● Given text
━━━

America was built on the great debates of its past. States’ sovereignty, civil rights and foreign policy have all been debated by way of the pen, the speech and the sword.
Immigration is not a new debate. In fact, it as old as the country, or for that matter, mankind. Immigration is a touchy issue because you are either accused of being a bigot or a bleeding-heart once your position on the issue is voiced.
While President Barack Obama continues to focus more on fund-raising and golfing, ignoring the crisis on our southern border, Texas Gov. Rick Perry and other border states are considering activating their National Guard units to deal with the crisis. In turn, the U.S. Department of State is actually considering granting refugee status to children currently in Honduras. However, neither of these actions will do much to address the root causes of our current immigration dilemma. Our nation has immigration laws on the books and a defined pathway to citizenship. It is the failure of government, at all levels, that has led our nation to this predicament.

━━━

● Exercise objective
Extend the commentary on the immigration debate, continuing right after its closing sentence, which ends "has led our nation to this predicament."

● Data section
━━━

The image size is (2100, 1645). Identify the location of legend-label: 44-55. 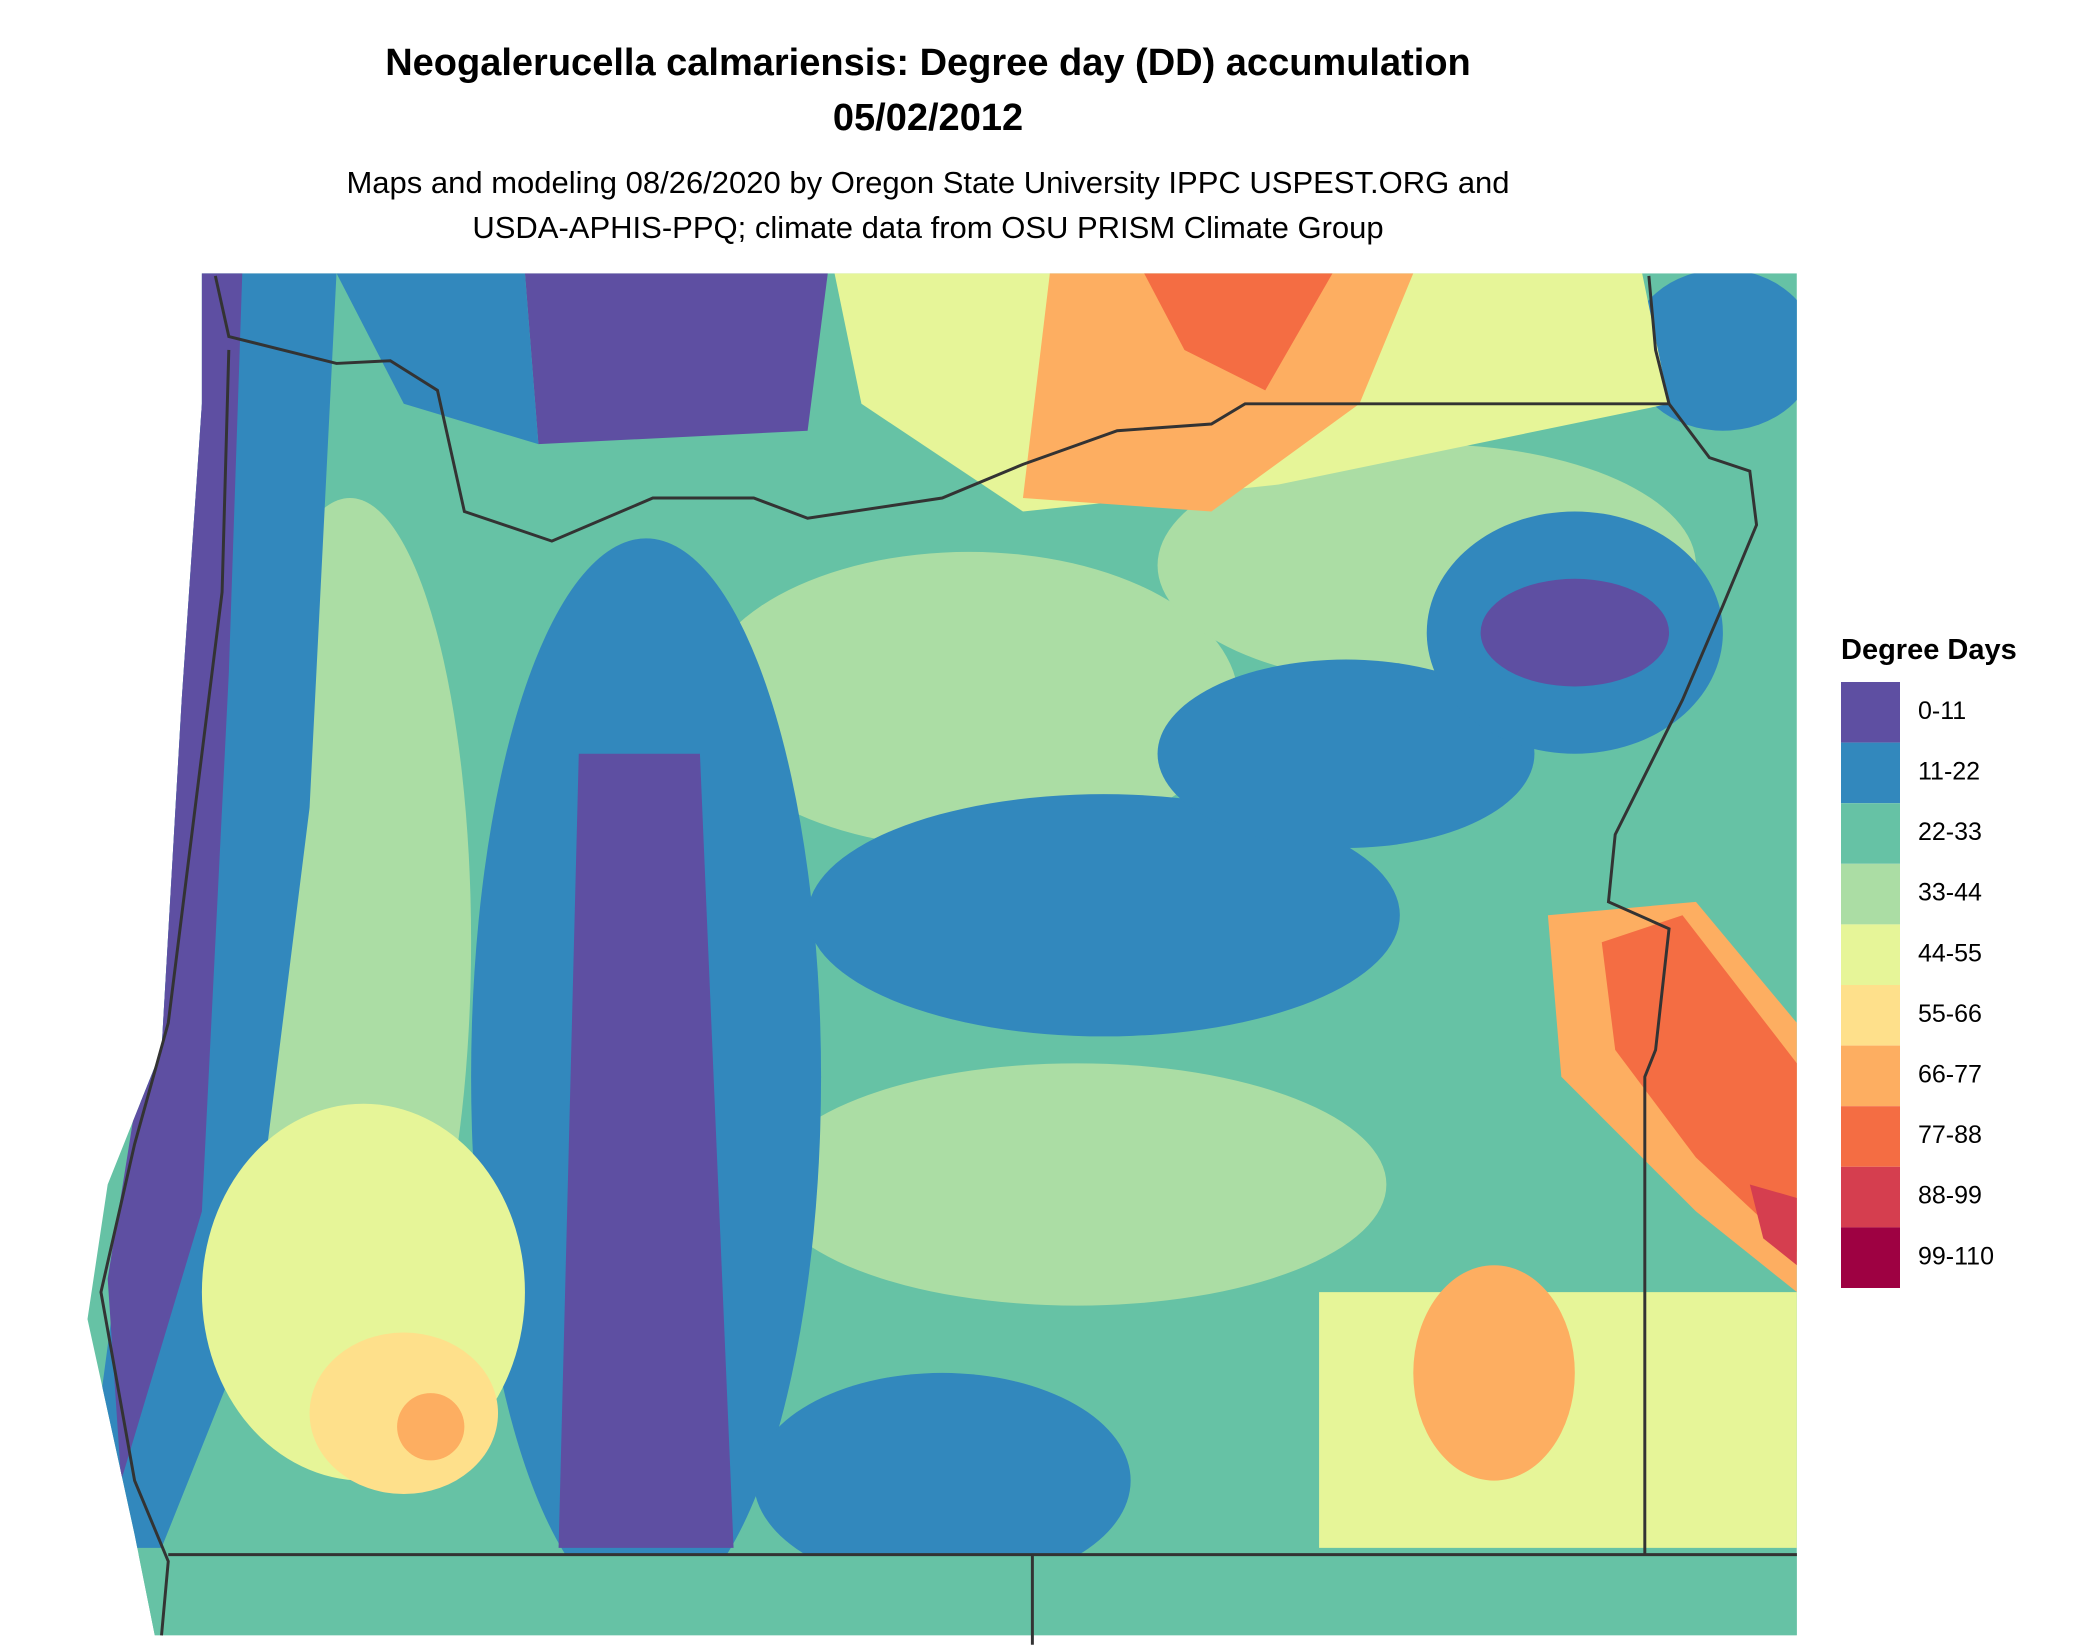
(1950, 953).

━━━

● Output for this exercise
The first thing we have to do is not confuse citizenship with immigration. The 14th Amendment, Section I defined citizenship for the early residents of the new United States. The Naturalization Act of 1795 (which replaced the Naturalization Act of 1790) started America down the course of understanding what was expected in order to become a citizen of the United States. However, the Naturalization Act does not specifically address the issue of illegal immigration. These acts are important because they will be used later by the federal government to expand its power in the area of immigration. But these acts only serve to answer the question “when does a ‘legal’ immigrant become a citizen?”
Some people believe Article IV, Section 4 of the U.S. Constitution grants the federal government domain over immigration. Article IV speaks to the responsibility of the federal government to protect the states from invasion, but does not use the word immigration. Although it can be argued that millions of criminal aliens ignoring our national borders are evidence of an invasion, I am pretty confident it is not the sort of “invasion” our Founding Fathers had in mind.
Other learned Americans believe the 9th and 10th amendments of the Constitution provide some legal relief and grant some purview of the individual states to manage immigration. In fact, history shows us the sovereignty of each of the states, including immigration, was principal during the writing and debate of the U.S. Constitution. One only needs to look to the statements of George Mason, Thomas Jefferson and James Madison during the Constitutional Convention to understand how important state sovereignty was.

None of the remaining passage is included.